_Data section_:
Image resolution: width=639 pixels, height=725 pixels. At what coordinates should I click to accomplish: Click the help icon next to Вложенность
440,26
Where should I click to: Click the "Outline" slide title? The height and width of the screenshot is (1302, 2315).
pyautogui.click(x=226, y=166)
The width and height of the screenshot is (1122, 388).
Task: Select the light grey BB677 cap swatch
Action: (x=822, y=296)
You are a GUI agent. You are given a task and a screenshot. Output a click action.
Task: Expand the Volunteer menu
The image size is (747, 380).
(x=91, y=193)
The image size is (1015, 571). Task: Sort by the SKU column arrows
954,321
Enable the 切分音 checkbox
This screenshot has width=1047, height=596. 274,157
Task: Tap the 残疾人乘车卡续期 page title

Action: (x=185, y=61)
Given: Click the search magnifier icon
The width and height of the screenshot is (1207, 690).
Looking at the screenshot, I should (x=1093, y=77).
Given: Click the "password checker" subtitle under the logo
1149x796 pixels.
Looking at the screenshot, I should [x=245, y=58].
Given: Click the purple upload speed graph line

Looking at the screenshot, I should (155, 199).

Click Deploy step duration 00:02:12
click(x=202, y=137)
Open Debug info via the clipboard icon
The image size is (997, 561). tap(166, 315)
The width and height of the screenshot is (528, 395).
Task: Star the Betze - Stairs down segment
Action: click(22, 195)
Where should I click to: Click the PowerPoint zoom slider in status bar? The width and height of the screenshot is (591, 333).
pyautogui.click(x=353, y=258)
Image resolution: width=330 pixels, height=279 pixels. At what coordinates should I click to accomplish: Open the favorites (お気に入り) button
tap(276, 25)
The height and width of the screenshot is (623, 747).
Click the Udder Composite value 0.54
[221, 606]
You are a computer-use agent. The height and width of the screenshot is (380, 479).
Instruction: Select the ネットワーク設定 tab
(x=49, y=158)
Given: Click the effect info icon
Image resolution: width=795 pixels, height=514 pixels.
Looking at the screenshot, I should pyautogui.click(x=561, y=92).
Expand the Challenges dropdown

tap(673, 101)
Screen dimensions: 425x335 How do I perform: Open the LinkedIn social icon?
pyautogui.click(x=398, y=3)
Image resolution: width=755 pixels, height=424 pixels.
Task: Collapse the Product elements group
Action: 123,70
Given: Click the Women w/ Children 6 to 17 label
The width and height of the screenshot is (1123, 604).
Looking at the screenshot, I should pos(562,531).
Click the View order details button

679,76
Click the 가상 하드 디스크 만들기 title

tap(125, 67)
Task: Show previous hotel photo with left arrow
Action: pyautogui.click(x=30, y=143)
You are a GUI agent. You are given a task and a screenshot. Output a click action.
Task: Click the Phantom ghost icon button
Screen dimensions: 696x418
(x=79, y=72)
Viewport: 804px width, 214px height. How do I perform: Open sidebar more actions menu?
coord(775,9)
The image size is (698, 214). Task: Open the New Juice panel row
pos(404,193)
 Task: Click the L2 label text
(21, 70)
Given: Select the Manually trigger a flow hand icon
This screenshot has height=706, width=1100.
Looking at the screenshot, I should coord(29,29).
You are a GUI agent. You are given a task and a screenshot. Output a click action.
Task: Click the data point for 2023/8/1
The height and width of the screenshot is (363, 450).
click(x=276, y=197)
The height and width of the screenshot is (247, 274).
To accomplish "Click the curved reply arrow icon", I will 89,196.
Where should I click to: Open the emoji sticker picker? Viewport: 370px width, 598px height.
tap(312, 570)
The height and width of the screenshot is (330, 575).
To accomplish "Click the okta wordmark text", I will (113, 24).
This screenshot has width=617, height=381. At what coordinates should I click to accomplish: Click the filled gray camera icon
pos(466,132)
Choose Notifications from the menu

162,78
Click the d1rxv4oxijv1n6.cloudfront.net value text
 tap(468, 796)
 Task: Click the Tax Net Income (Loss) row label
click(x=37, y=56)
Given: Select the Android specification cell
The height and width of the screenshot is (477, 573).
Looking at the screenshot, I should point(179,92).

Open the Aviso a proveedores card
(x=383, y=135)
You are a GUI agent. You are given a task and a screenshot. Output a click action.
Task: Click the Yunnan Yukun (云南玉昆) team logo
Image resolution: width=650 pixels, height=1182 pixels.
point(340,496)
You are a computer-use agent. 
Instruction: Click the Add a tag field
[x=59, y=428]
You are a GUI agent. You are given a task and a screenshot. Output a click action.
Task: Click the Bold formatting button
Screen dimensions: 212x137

_Exercise description_: Which lines in the listing have the string "computer"? Pick them out and copy them.

_Response for this exercise_:
You are a computer-use agent. The height and width of the screenshot is (380, 479).
You are a computer-use agent. 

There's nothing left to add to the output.